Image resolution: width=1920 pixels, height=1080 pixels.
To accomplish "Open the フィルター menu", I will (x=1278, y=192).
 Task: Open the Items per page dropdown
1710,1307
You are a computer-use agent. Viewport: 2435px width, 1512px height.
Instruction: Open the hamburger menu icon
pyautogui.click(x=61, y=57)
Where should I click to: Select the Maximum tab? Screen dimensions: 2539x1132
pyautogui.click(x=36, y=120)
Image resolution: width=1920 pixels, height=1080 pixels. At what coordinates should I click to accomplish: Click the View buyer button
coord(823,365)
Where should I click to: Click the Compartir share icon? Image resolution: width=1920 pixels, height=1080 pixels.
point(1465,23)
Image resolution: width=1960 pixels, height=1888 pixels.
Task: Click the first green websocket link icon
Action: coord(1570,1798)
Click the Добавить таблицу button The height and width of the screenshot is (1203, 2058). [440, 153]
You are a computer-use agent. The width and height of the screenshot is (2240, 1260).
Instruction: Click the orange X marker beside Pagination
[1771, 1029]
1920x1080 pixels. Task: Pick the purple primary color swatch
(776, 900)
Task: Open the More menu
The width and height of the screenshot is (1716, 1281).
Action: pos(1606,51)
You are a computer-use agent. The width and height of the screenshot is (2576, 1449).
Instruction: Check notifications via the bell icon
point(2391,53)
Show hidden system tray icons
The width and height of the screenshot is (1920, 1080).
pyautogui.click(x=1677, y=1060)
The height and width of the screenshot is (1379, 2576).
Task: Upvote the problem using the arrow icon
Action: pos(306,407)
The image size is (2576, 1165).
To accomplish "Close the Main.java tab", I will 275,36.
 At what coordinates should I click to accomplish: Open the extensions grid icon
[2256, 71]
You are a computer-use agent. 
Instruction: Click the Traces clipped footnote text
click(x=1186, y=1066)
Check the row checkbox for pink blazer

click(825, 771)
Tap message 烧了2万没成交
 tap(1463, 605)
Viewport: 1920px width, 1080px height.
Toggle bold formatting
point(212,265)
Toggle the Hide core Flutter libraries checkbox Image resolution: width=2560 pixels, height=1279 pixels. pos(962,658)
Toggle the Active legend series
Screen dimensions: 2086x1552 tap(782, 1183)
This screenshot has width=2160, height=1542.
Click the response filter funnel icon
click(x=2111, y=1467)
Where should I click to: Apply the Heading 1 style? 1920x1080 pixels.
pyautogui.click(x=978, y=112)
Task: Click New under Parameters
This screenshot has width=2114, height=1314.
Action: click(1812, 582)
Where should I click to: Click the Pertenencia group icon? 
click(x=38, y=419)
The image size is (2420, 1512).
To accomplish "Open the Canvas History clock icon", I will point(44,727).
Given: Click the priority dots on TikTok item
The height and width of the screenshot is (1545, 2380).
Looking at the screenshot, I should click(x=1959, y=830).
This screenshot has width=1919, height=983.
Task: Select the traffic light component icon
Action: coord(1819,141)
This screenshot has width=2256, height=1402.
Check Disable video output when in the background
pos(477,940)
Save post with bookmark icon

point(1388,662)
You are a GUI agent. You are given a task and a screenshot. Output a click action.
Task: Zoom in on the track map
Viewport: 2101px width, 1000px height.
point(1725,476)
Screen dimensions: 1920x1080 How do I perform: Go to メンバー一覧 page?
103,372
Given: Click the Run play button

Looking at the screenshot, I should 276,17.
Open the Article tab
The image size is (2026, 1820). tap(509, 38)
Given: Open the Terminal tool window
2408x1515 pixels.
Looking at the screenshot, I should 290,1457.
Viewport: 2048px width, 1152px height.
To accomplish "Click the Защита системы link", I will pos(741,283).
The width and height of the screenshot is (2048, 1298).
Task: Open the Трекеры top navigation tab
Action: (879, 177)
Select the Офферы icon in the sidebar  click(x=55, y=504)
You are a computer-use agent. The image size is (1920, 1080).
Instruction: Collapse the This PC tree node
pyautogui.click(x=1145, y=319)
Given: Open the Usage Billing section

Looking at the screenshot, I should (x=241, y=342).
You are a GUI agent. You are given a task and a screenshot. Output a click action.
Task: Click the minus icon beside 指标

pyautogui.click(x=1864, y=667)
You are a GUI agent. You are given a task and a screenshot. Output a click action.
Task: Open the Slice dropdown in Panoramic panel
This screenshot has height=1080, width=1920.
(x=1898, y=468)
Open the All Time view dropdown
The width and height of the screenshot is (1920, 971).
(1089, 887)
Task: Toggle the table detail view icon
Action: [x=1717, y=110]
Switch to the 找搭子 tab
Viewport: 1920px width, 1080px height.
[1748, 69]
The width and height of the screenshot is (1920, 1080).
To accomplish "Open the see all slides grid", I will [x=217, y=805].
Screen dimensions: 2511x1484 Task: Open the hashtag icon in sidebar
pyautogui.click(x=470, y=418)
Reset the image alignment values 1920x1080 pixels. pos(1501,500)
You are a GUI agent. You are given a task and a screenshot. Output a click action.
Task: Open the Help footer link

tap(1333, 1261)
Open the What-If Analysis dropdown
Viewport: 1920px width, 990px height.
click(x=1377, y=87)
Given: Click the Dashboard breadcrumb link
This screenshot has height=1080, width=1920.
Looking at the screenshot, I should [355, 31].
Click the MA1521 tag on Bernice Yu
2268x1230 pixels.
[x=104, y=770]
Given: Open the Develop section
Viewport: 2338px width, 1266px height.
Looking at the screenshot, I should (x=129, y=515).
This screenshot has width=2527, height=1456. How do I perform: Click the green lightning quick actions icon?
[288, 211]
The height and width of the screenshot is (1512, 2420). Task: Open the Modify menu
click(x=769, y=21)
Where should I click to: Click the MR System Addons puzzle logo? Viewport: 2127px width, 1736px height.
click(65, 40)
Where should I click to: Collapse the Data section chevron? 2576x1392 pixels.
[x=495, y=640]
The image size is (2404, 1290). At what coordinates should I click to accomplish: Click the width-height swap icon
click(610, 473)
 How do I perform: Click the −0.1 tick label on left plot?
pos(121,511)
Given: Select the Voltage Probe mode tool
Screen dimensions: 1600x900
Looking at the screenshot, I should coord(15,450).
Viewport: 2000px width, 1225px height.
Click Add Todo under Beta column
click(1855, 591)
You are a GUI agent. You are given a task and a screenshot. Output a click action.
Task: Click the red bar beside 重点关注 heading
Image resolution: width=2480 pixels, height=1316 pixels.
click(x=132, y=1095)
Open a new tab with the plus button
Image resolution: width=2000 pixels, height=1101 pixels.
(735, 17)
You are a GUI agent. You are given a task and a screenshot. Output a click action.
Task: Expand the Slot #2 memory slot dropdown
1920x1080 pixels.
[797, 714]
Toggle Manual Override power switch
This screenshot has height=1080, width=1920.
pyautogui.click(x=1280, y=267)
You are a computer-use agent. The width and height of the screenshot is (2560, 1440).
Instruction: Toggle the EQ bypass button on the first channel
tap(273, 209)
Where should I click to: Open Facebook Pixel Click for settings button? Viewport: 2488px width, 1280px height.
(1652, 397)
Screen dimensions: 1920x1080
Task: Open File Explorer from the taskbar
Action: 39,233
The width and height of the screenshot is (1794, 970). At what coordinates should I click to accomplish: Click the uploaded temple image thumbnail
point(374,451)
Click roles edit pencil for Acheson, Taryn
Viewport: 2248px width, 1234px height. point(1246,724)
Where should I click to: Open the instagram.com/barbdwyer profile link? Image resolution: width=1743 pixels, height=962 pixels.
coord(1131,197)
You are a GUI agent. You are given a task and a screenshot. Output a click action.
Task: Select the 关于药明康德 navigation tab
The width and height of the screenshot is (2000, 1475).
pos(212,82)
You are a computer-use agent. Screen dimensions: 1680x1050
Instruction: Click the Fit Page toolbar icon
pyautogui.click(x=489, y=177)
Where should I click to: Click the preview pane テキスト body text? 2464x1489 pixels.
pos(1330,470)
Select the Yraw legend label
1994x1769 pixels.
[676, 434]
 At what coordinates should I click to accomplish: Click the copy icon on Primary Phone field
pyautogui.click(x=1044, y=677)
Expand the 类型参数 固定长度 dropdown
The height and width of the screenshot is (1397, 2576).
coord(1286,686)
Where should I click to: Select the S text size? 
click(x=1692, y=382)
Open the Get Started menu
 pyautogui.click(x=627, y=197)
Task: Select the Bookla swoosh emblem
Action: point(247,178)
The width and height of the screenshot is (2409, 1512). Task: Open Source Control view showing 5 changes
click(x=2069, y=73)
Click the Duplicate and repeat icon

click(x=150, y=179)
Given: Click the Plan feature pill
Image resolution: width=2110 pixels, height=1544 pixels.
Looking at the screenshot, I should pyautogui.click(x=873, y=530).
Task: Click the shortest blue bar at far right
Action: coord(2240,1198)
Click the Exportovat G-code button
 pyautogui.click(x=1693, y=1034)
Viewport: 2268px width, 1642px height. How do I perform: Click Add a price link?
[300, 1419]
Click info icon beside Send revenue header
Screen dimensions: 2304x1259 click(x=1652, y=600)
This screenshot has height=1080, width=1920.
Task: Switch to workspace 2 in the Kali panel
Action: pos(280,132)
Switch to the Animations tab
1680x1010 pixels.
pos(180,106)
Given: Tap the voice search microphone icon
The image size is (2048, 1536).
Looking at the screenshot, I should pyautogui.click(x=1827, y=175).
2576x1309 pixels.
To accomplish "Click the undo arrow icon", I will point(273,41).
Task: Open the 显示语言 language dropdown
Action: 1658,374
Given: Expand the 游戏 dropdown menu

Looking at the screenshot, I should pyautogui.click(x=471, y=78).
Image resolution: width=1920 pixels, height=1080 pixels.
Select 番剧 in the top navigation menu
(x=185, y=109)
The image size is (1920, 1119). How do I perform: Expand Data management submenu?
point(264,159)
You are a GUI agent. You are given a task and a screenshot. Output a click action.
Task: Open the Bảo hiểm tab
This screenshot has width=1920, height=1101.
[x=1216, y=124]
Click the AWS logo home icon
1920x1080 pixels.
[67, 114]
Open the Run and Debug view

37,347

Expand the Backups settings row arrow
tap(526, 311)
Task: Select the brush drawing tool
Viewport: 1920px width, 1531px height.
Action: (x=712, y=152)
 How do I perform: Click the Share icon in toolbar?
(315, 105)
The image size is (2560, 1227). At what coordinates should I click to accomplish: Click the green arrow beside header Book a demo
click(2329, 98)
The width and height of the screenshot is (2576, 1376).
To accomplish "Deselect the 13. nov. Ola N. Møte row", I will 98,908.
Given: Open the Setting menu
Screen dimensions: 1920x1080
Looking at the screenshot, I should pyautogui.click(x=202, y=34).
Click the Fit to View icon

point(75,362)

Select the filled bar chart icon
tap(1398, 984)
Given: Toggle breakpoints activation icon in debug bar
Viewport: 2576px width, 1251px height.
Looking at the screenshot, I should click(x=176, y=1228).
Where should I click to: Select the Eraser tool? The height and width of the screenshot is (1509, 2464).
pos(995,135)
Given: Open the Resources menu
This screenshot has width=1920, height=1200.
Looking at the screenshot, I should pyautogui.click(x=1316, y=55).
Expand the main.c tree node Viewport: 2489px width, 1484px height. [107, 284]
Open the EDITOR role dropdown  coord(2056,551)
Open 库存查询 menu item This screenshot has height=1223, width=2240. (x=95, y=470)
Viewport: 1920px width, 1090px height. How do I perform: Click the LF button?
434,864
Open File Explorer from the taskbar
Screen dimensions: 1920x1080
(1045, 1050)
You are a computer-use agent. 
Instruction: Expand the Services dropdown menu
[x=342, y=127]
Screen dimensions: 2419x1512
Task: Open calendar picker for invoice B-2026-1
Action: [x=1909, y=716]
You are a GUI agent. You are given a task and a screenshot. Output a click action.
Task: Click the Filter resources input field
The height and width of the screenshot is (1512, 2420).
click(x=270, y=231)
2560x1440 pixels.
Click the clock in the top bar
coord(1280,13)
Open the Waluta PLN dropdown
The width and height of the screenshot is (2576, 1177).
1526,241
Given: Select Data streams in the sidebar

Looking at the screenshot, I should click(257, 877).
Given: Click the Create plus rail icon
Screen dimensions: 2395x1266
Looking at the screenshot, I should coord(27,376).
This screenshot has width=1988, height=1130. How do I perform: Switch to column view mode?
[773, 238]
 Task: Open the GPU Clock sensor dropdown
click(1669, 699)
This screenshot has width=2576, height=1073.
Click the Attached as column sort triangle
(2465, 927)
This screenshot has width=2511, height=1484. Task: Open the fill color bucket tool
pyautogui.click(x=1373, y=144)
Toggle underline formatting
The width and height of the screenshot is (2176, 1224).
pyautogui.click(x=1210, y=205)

# # # # #

The problem:
The line with "This screenshot has width=2511, height=1484." marks where to start. Transcribe from there through the final line of the records, exactly and with nothing added.

Output for this exercise:
This screenshot has width=2511, height=1484. Task: Open the fill color bucket tool
pyautogui.click(x=1373, y=144)
Toggle underline formatting
The width and height of the screenshot is (2176, 1224).
pyautogui.click(x=1210, y=205)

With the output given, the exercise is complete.